Stuart_Armstrong comments on Siren worlds and the perils of over-optimised search - Less Wrong

27 Post author: Stuart_Armstrong 07 April 2014 11:00AM

You are viewing a comment permalink. View the original post to see all comments and the full post content.

Comments (411)

You are viewing a single comment's thread. Show more comments above.

Comment author: Stuart_Armstrong 30 April 2014 04:55:07AM 0 points [-]

tell the AI not to take actions which the simulated brain thinks offend against liberty.

How? "tell", "the simulated brain thinks" "offend": defining those incredibly complicated concepts contains nearly the entirety of the problem.

Comment author: PhilosophyTutor 30 April 2014 06:28:16AM 1 point [-]

I could be wrong but I believe that this argument relies on an inconsistent assumption, where we assume we have solved the problem of creating an infinitely powerful AI, but we have not solved the problem of operationally defining commonplace English words which hundreds of millions of people successfully understand in such a way that a computer can perform operations using them.

It seems to me that the strong AI problem is many orders of magnitude more difficult than the problem of rigorously defining terms like "liberty". I imagine that a relatively small part of the processing power of one human brain is all that is needed to perform operations on terms like "liberty" or "paternalism" and engage in meaningful use of them so it is a much, much smaller problem than the problem of creating even a single human-level AI, let alone a vastly superhuman AI.

If in our imaginary scenario we can't even define "liberty" in such a way that a computer can use the term, it doesn't seem very likely that we can build any kind of AI at all.

Comment author: Stuart_Armstrong 30 April 2014 03:28:52PM *  0 points [-]

I could be wrong but I believe that this argument relies on an inconsistent assumption, where we assume we have solved the problem of creating an infinitely powerful AI, but we have not solved the problem of operationally defining commonplace English words which hundreds of millions of people successfully understand in such a way that a computer can perform operations using them.

Yes.
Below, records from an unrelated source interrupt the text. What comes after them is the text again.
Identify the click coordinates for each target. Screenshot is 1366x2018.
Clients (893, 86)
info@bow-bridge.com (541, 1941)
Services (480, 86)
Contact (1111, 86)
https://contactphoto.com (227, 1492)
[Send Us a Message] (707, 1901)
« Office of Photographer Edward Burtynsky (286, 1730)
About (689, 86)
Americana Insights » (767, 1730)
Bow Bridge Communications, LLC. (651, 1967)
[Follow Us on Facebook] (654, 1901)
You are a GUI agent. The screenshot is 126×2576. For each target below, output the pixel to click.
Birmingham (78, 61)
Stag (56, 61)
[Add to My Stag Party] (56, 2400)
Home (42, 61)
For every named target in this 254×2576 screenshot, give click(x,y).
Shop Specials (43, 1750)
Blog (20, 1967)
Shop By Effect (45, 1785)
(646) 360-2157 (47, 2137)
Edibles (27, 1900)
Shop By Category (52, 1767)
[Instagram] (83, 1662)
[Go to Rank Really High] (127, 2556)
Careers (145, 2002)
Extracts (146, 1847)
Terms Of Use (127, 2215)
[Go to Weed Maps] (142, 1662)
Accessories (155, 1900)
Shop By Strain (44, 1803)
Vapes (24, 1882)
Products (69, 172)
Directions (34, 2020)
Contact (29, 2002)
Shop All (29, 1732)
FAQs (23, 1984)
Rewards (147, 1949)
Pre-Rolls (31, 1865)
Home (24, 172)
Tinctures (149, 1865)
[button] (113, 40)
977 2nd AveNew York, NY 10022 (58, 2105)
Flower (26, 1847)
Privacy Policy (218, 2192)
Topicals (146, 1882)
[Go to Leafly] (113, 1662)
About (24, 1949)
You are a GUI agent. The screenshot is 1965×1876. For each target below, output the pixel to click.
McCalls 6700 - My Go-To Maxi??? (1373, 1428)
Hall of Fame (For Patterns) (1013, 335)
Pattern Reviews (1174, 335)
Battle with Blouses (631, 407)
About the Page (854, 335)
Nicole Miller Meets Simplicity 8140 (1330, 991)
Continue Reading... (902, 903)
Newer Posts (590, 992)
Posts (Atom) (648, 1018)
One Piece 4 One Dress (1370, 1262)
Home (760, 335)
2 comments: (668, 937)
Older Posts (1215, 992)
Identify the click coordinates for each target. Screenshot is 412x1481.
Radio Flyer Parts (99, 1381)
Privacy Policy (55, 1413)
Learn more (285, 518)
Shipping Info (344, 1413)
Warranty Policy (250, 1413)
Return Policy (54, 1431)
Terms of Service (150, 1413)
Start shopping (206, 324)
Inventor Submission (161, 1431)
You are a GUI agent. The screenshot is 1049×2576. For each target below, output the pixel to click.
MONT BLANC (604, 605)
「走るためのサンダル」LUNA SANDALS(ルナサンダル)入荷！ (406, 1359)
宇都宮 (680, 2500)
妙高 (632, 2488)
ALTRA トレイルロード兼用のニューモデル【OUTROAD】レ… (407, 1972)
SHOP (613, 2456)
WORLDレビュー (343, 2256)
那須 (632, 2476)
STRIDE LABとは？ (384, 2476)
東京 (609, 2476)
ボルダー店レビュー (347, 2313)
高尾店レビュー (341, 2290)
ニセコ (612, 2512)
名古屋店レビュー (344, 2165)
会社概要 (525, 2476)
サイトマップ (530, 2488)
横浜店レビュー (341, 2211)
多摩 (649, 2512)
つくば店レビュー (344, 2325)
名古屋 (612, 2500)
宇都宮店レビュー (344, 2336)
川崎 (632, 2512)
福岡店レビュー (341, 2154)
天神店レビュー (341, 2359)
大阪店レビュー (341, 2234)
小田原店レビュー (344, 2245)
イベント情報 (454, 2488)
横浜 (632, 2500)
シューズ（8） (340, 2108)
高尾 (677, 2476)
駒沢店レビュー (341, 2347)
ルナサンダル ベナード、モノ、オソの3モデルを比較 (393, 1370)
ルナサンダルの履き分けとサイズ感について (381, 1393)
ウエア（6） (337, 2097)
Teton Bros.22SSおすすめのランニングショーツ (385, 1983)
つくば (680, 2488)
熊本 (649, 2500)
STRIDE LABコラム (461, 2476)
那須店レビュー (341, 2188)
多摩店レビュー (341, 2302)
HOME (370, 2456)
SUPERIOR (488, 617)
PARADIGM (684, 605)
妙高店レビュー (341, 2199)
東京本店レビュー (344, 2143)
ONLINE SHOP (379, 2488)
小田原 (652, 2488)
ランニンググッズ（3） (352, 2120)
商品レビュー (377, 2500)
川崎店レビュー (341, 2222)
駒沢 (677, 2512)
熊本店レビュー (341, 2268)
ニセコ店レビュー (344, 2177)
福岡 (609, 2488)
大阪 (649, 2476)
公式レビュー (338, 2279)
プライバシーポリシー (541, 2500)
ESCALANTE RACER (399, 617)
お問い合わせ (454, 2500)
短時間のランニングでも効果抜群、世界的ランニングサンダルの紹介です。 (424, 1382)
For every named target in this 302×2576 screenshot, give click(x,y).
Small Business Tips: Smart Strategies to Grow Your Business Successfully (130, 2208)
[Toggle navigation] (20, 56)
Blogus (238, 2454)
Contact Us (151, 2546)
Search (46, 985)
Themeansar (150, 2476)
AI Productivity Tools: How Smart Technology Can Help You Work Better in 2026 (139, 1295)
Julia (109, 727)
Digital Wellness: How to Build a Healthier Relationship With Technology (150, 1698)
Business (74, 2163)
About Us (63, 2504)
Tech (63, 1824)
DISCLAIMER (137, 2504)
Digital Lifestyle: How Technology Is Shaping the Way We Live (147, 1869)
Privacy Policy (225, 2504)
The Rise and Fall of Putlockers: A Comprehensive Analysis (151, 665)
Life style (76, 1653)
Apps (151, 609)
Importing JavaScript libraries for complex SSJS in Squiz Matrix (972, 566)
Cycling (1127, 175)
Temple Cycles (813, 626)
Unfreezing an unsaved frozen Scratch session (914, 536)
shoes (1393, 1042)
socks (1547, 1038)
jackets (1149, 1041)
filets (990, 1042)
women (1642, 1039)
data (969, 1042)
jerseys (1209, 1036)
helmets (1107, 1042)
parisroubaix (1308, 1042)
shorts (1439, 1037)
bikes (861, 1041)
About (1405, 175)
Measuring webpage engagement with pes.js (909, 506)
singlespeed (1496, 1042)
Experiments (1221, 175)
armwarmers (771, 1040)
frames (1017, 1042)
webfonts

Here's another brute force approach: upload a brain (without understanding it), run it very fast with simulated external memory, subject it to evolutionary pressure. All this can be done with little philosophical and conceptual understanding, and certainly without any understanding of something as complex as liberty.

Comment author: PhilosophyTutor 01 May 2014 12:16:47AM *  1 point [-]

If you can do that, then you can just find someone who you think understands what we mean by "liberty" (ideally someone with a reasonable familiarity with Kant, Mill, Dworkin and other relevant writers), upload their brain without understanding it, and ask the uploaded brain to judge the matter.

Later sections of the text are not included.